Algorithms and Data, Summer 1 Problem Set 2
Due May 25, 9PM
Write up the answers to part I and an explanation of your strategy for part II in a file called PS2.pdf. Zip this with Dijkstra.java and any other supplemental code for part II in a file called 4800_PS2_XX.zip, where XX are your initials, and submit on Blackboard. Be sure to name your partner in your PDF and code comments; write up your answers to part I individually from that partner; and both partners should submit zip files on Blackboard.

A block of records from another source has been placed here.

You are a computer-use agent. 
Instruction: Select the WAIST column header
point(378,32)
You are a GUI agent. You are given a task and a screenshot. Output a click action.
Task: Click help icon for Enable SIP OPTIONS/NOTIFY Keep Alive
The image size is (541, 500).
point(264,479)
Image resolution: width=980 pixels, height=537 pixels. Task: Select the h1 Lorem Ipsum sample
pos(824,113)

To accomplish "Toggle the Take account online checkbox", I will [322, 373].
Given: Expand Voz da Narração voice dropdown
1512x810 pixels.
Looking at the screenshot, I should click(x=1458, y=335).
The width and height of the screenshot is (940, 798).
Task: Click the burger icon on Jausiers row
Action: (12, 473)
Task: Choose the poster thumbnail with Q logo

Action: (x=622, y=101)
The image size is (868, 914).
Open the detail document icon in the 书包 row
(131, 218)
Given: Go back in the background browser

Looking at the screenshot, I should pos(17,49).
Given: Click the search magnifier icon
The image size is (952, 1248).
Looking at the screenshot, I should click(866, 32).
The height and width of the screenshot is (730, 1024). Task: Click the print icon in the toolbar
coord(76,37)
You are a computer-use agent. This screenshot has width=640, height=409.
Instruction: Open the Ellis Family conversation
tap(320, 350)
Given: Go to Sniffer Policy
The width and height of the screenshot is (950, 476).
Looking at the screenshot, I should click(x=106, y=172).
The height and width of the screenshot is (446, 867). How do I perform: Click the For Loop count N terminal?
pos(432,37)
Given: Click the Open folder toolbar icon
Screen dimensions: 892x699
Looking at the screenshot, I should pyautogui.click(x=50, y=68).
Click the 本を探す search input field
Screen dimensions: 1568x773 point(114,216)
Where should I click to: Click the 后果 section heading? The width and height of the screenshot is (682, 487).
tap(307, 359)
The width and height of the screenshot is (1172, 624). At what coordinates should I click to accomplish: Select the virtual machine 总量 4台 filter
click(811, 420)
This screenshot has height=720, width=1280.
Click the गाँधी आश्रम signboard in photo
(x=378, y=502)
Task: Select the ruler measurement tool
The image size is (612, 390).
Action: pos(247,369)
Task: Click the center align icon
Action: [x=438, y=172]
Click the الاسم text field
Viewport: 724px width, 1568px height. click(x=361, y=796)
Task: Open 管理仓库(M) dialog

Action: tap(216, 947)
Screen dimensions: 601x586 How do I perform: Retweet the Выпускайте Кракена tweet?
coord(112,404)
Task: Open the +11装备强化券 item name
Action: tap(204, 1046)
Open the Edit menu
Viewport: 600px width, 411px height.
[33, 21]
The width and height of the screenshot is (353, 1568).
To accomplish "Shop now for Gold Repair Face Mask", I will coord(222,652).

Part I – Designing Greedy Algorithms
1) You’re an online retailer, and you can ship any box that
weighs less than W for a flat fee. Given N items headed to
the same location of varying weights wi, you want to send
these items in as few boxes as possible. Furthermore, as a
matter of policy, items are always shipped in the order they
were ordered online1 (assume no ties), so we’re just looking
for some “dividing lines” in this existing ordering that represent closing up a box and starting a new one. Design a greedy algorithm that finds a packing with the fewest boxes in linear time, and prove it is optimal by arguing that the greedy algorithm with a “greedy stays ahead” argument. The weights are all less than W.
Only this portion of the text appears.